Objective
Collect each line of the data below that contains the string "image". Letter case counts in the match.

Data supplied
§ §
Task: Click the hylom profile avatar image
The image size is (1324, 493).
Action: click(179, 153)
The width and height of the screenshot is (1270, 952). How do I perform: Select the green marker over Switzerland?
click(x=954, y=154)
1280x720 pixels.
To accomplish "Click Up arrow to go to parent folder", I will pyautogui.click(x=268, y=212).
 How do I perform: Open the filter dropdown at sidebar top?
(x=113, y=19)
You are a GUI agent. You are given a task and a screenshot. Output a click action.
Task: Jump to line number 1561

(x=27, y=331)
§ §
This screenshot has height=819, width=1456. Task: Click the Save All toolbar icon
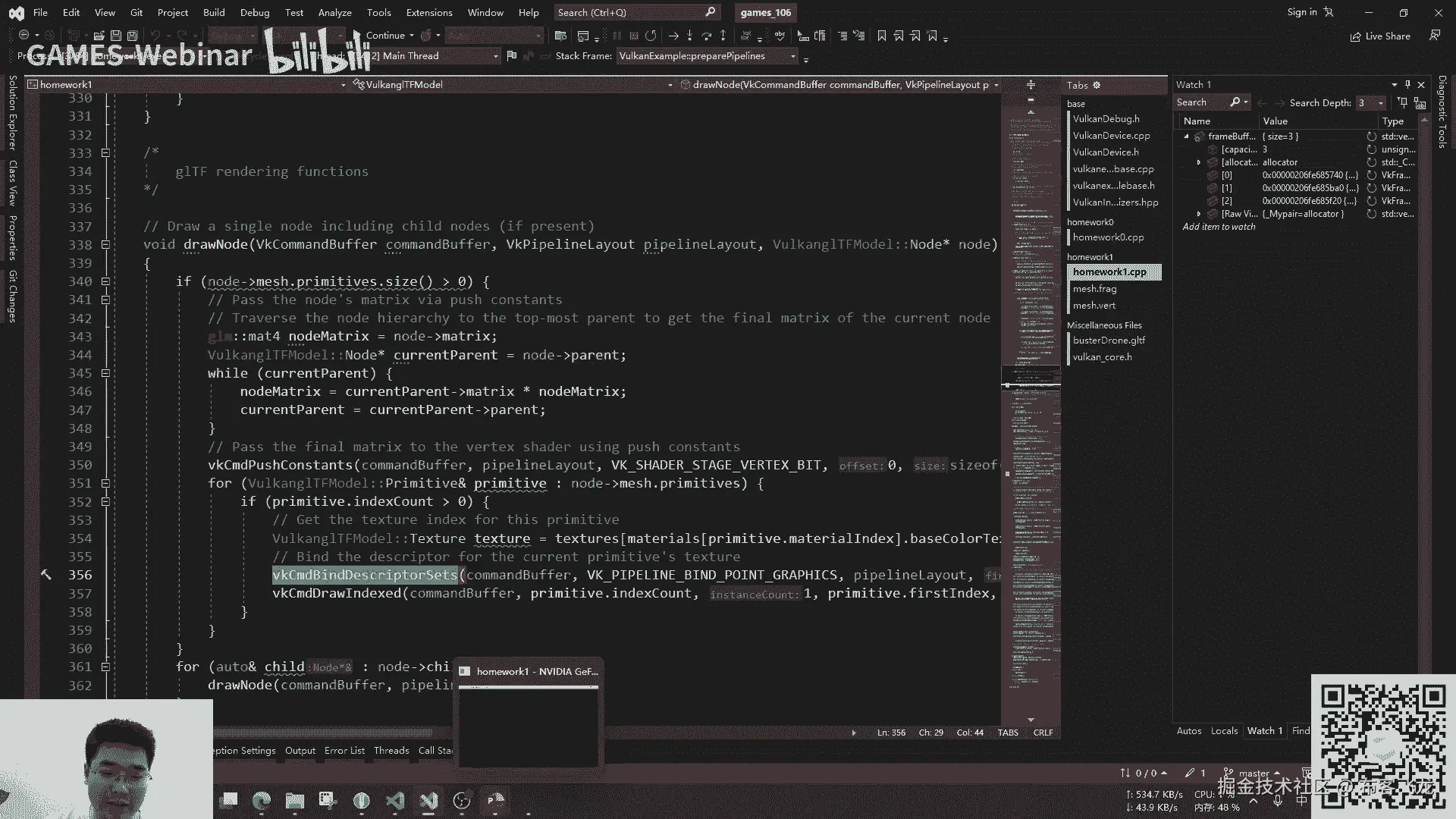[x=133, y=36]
§ §
Written solution
Task: Click the hylom profile avatar image
The image size is (1324, 493).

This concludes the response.